Want to make your employees feel better about their day? Encourage outdoor recess, say The Bagg Group staffing experts


Sometimes the best thing you can do to boost daily productivity and morale is take a short break from work.  But new research shows that the very best breaks are not those spent watching funny videos on Youtube, or chatting around the water cooler.  Instead, the most effective way to recharge is to do what you did in kindergarten —  enjoy a 20-minute outdoor recess.

However, you don’t have to climb monkey bars or jog, according to a recently released study reported in the British newspaper The Telegraph.  The research by psychology professor Richard Ryan at the University of Rochester concludes that all you need to do is just be outdoors to get a jolt of energy that is equivalent to a strong cup of coffee.

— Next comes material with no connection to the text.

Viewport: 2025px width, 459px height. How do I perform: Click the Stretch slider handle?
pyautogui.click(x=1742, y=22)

Working with 537 volunteers, Professor Ryan found those who spent just 20 minutes in the open air experienced a significant increase in vitality that had a positive effect on their work day. 

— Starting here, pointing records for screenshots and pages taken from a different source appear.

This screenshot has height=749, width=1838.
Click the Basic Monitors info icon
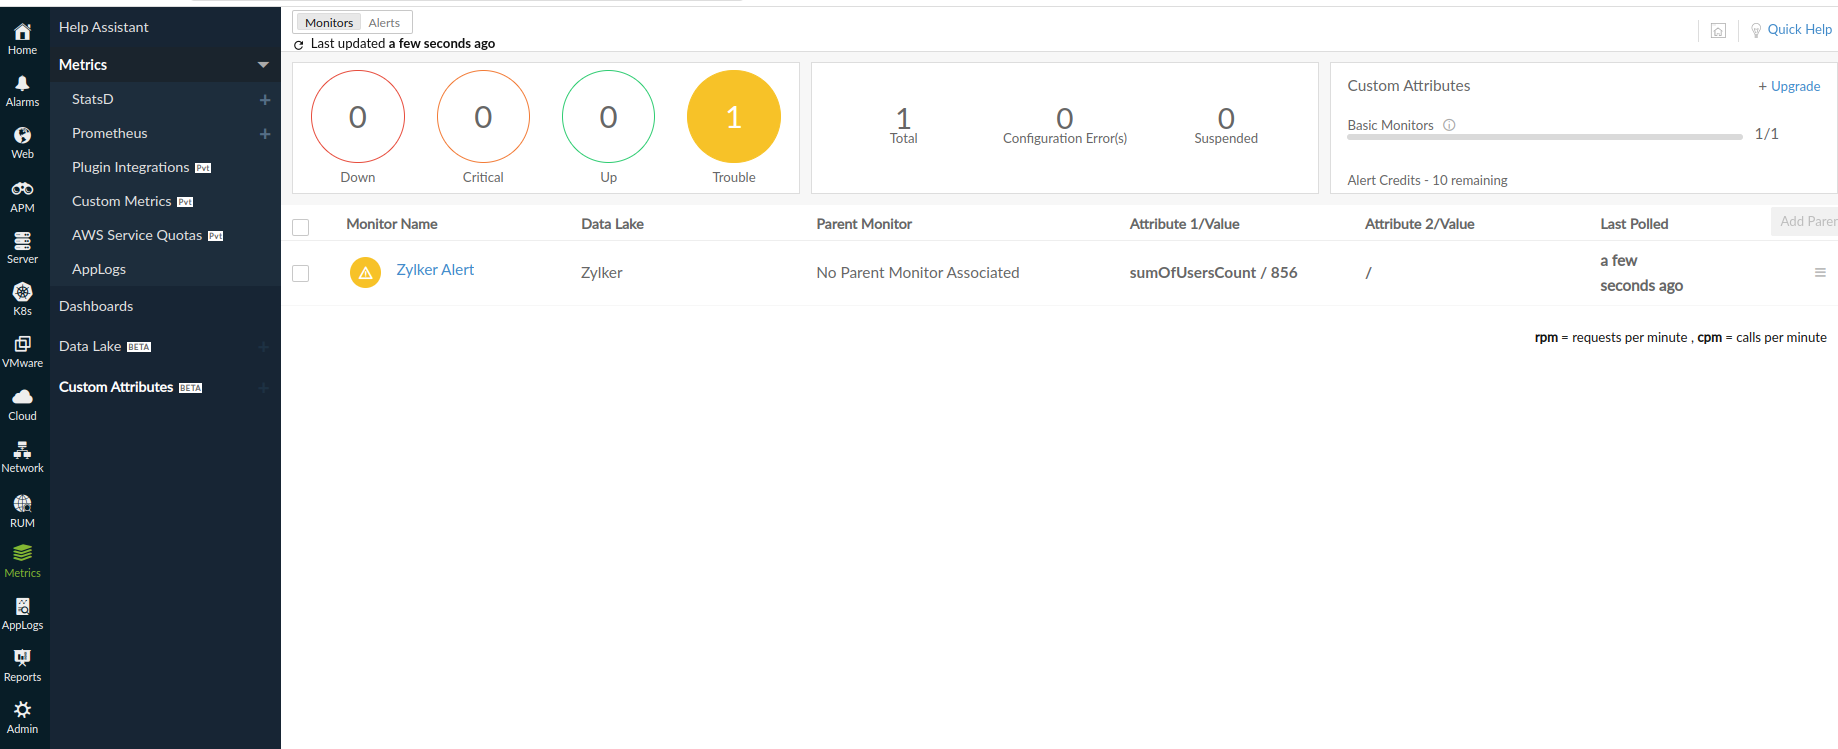coord(1449,125)
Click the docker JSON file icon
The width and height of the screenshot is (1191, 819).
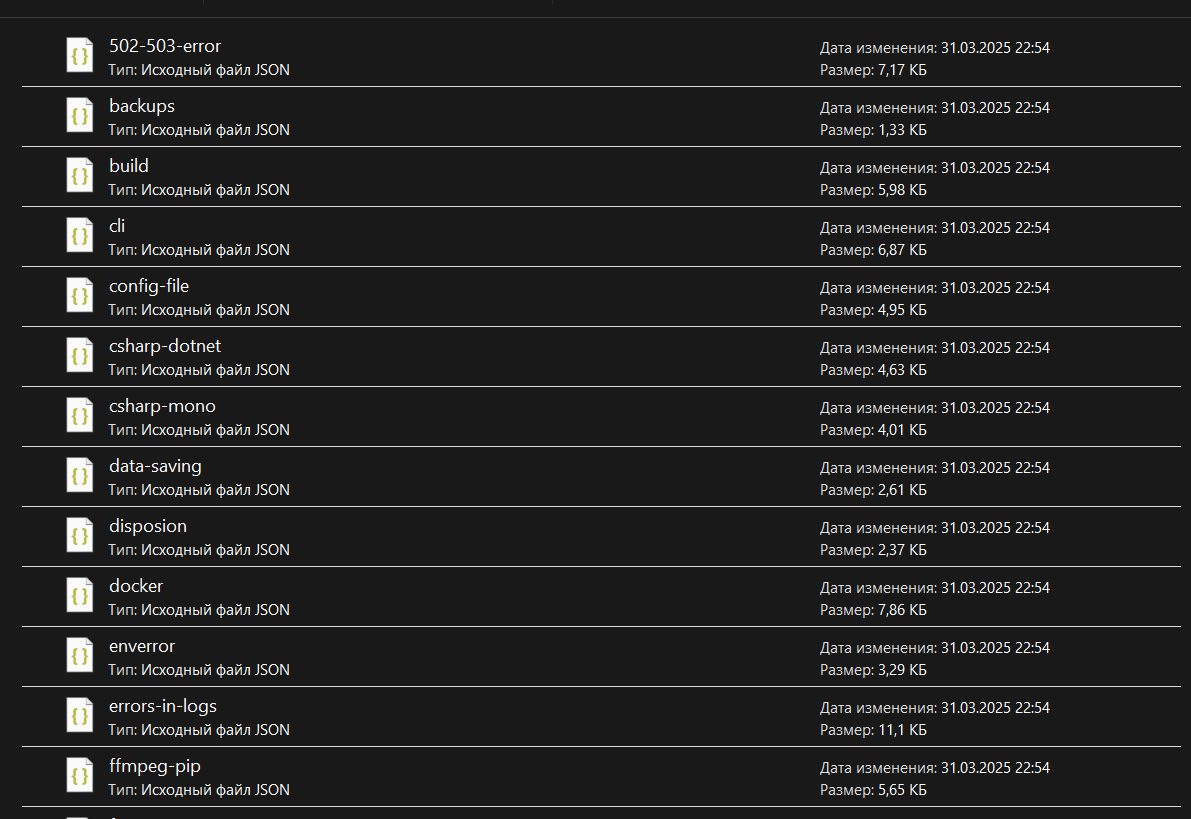[80, 595]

Even desk-bound volunteers who were encouraged to imagine being outside and were shown pictures of  the outsides recorded better mood and energy levels throughout the day than those who didn’t let their minds stray out of doors.

Professor Ryan says his study shows that “people feel more alive” when they can feel the sun and the breeze.  It’s logical, he adds, given the natural bond between humans and nature.

At The Bagg Group, we know from decades of interviewing candidates that employees truly value organizations which recognize life-work balance.  Now, science has come onside to confirm that staying glued to the desk from nine to five is counter-productive.

A 20- minute recess is good for the spirit and for decreasing absenteeism. Going outside increases wellbeing.  “People with a greater sense of vitality don’t just have more energy for things they want to do, they are also more resilient to physical illnesses,” said Professor Ryan.

This summer, spread the word to colleagues that they’ll be doing themselves and the organization a favour by not lunching at the desks, but picnicking instead.